Based on NMR studies, M13 is a symmetrical dimer, whereas M14 is an asymmetric dimer of GDC-0994 (Fig. 2). At room temperature, proton NMR spectra of both M13 and M14 showed broad resonances due to restricted rotation. Thus, both M13 and M14 were heated to 335 K to obtain well resolved one-dimensional proton NMR and two-dimensional data. Proton NMR of M13 gave only one set of resonances, which was comparable to those observed for GDC-0994. The distinct differences were that one pyrazole proton H16 at 6.3 ppm was missing and the other pyrazole proton H17 became singlet by losing coupling with H16. There was also an extra quaternary carbon on carbon-13 NMR of M13. These structural features were consistent with two GDC-0994 molecules forming a symmetrical dimer at C16 position. The new carbon-carbon bond formed in M13 was labeled as C16-C47. For M14, proton NMR gave two sets of resonances consistent with GDC-0994 with two resonances missing, one pyrazole proton H16 from one GDC-0994 molecule, and H45 from N-H of another GDC-0994 molecule. This evidence concludes that a carbon-nitrogen bond was formed between two GDC-0994 molecules to give an asymmetric dimer with same molecular weight as M13. The new carbon-nitrogen bond formed in M14 was labeled as C16-N45.
In Vitro Formation of Dimer Metabolites.
In vitro studies demonstrated dimer formation with liver microsomal incubations for rats, mice, rabbits, dogs, monkeys, and humans, albeit all to low extent. With human liver microsomes, the formations of the dimers were time and NADPH dependent and were abolished when P450 enzymes were inactivated by preincubating with ABT or ketoconazole, pan-P450 and CYP3A inhibitors, respectively (Supplemental Fig. 3). Incubations with singly expressed recombinant P450s showed CYP3A4 and 3A5 were the most productive in generating M13 and M14.
Incubations of GDC-0994 with horseradish peroxidase in the presence of Cl− and H2O2 produced both M13 and M14 with less than 5% yield (Supplemental Fig. 4), providing evidence of a radical initiation of the mechanism. Dimers were not detected in the incubations of GDC-0994 with myeloperoxidase.
Mechanism of Dimer Metabolite Formation.
Density functional theory was used to computationally evaluate two mechanisms of dimer formation (Fig. 3, Pathways A and B), using a truncated model of GDC-0994 (X). Computations show that the preferred mechanism (Fig. 4) is Pathway B, involving dual radical formation followed by radical coupling. Pathway A is disfavored due to the high energetics of radical addition to a neutral monomer (Fig. 5).
Docking of either dimer product (M13 or M14) to CYP3A4 (Protein Data Bank code 6BD5) did not yield reasonable substrate poses.
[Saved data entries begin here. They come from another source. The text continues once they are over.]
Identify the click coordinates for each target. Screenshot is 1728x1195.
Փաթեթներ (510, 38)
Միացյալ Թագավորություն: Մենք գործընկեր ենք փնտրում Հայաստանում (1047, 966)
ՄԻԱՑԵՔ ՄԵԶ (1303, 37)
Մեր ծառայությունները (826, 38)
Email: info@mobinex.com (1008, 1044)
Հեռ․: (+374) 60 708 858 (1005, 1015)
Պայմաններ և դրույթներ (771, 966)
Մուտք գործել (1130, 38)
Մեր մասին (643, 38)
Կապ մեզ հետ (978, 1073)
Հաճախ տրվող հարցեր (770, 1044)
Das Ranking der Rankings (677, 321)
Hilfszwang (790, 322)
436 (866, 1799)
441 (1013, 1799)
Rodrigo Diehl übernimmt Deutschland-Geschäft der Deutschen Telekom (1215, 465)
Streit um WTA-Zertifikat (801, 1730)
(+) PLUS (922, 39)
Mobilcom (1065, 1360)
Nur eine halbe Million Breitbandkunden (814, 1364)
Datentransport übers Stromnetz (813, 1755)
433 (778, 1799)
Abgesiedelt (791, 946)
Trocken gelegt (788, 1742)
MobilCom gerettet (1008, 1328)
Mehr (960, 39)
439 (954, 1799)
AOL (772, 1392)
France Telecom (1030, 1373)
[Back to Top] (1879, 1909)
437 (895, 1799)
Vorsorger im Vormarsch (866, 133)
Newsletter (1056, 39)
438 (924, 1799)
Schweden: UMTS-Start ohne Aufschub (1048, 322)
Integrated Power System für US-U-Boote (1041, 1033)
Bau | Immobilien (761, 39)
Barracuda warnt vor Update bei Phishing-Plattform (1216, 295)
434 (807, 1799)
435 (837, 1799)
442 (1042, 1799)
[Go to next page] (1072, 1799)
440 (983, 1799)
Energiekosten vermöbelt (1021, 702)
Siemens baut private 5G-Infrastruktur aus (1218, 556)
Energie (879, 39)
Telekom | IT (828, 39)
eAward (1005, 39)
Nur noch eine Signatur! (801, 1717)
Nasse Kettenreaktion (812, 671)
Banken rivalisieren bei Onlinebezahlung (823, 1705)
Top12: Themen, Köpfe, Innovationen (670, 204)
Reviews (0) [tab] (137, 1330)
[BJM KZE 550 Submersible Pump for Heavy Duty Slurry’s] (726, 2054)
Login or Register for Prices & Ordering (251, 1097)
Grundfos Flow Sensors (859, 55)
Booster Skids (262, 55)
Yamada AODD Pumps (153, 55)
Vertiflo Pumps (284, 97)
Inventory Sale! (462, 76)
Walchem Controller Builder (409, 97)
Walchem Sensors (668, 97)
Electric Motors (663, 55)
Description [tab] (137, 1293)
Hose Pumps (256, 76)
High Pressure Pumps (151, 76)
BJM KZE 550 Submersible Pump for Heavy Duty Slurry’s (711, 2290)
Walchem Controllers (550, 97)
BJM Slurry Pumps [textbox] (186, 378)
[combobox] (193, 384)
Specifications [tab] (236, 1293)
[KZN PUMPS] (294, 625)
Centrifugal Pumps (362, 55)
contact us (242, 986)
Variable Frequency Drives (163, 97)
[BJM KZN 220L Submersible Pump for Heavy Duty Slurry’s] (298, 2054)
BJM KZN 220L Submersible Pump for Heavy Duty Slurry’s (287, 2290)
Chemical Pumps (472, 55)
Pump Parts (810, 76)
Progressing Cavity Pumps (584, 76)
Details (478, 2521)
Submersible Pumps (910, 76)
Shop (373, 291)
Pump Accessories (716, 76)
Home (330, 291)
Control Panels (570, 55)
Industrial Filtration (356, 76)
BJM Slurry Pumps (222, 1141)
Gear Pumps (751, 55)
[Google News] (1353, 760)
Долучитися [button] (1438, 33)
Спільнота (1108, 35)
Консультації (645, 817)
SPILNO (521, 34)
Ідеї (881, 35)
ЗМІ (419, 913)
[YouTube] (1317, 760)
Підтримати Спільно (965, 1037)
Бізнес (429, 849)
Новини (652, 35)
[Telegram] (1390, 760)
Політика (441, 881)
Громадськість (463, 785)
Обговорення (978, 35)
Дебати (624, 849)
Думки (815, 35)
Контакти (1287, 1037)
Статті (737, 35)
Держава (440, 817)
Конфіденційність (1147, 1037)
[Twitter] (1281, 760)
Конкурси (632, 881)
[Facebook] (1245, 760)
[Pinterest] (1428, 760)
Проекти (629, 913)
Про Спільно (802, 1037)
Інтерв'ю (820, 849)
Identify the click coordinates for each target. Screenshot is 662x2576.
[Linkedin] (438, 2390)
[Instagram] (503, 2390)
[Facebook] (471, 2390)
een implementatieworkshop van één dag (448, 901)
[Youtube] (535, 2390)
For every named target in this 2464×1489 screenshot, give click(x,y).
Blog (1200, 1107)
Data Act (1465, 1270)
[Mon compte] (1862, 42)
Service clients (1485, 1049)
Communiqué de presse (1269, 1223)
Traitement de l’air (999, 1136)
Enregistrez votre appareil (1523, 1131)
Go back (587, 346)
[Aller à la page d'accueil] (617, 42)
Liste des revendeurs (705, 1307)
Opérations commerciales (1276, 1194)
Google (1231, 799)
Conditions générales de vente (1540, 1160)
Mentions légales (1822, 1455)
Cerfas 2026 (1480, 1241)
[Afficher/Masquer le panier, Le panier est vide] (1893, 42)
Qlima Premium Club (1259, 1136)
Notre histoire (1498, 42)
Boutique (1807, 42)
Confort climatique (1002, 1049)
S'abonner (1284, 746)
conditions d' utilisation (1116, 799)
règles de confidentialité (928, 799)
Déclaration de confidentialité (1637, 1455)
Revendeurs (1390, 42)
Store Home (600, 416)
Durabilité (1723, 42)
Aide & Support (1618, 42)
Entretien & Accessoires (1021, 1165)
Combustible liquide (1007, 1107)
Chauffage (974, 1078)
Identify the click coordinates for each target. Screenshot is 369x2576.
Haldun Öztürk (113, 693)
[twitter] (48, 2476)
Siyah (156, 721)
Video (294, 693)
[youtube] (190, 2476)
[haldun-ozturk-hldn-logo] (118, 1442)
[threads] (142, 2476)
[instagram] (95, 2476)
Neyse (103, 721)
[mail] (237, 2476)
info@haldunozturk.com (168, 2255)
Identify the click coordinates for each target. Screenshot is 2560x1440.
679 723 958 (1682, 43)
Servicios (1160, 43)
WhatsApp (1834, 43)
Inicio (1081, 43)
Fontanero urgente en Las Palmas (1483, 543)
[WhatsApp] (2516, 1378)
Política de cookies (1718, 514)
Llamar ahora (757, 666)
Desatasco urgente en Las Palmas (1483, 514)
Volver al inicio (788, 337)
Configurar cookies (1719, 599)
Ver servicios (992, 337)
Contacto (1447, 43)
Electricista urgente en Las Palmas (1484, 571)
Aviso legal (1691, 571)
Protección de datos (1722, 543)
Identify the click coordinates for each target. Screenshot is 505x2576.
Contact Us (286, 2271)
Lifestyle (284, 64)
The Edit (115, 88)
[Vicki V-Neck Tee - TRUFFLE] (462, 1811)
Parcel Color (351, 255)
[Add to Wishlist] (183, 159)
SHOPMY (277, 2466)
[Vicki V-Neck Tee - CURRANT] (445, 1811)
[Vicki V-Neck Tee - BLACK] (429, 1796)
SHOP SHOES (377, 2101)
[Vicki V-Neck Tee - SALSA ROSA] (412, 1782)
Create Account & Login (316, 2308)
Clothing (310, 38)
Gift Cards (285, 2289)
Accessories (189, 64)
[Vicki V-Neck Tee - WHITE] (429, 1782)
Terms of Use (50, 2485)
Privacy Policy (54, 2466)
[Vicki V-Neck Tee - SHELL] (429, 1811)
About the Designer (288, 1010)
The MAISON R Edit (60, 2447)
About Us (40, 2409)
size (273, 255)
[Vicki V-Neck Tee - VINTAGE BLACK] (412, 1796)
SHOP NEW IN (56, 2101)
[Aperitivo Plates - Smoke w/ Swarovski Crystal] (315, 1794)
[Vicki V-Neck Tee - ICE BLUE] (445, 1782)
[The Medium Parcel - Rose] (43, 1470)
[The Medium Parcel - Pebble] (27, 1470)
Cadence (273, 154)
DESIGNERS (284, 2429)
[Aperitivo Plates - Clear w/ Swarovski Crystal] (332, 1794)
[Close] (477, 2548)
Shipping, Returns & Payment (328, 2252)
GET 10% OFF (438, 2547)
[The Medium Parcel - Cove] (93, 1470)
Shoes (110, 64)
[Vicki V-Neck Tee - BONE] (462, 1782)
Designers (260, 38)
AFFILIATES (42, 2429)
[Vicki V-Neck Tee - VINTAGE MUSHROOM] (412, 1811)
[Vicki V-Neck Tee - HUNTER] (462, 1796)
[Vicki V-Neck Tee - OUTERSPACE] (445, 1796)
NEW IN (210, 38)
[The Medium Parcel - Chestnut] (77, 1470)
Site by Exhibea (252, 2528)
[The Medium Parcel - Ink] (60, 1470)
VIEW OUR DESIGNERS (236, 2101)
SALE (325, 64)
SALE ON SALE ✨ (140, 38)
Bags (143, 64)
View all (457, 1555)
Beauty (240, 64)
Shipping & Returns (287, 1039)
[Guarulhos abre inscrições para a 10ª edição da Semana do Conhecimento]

Suspecting the protein conformation captured in the crystal structure does not adequately capture the flexibility of the binding pocket, we built custom models for each dimer-protein complex using a protocol similar to that described by Hayes et al. (2014). Binding pocket residues of the enzyme were mutated to alanine (details in Supplemental Information), and the core of each dimer structure (X1X2 in Fig. 3 and the N-linked dimer analog) were positioned such that the dimer bond was in proximity of the iron-heme. We then gradually and iteratively grew each ligand to its full form in the active site by: 1) adding compound substituents to the core in conformations that avoided steric clashes with the backbone and mutated residues of the protein, 2) minimizing the resulting ligand in situ, 3) removing the protein and minimizing the ligand in vacuo to remove ligand strain, and 4) reintroducing the protein and minimizing side chains and backbone with harmonic constraints in the presence of the fixed ligand. After the dimer structures were completely assembled, the mutated sidechains were restored to the native structure in rotamer states that accommodated the dimer-protein complex. Lastly, each completed and restored complex was minimized one additional time to produce the final models (Fig. 6). The final models had minor differences from the original PDBs, with root mean square deviation values of 1.1 and 0.48 Å for the CYP3A4-M13 complex and CYP3A4-M14 complex, respectively. Both M13 and M14 are in low energy conformational states within the complexes (<2 kcal/mol from the conformational global energy minimum), so ligand strain is minimal.
Discussion
The P450-mediated bioactivation of a small molecule to generate a radical reactive intermediate and initiate dimerization was an unexpected biotransformation route. Some preceding examples of similar reactions have been described in the literature, and diverse mechanistic routes for dimer formation have been proposed. Gillam and coworkers reported P450-mediated oxidation of indole to indoxyl, which was subsequently oxidized and dimerized to form indigoids (Gillam et al., 2000; Isin and Guengerich, 2007). Two diastereoisomeric thiophene S-oxide dimers were observed in thiophene metabolism in vitro and in vivo in rats, where the combination of molecules was rationalized to occur via a Diels-Alder reaction (Treiber et al., 1997). Similar dimerization was reported for ticlodipine (Dansette et al., 2005). Dimerization through free radical intermediates has been described for capsaicin and CJ-047710 (Emoto et al., 2007; Reilly et al., 2013). Homodimerization of raloxifene was also reported to occur via a CYP3A4-mediated oxidative reaction (Davis et al., 2011). Several overlaps exist in the observations for CJ-047710, raloxifene, and GDC-0994, suggesting these dimerization reactions may share common mechanistic features. After identifying that the dimers of GDC-0994 were formed via CYP3A4 using standard in vitro techniques, we sought to determine the mechanism of their formation to glean a deeper understanding of how these and other dimers are formed.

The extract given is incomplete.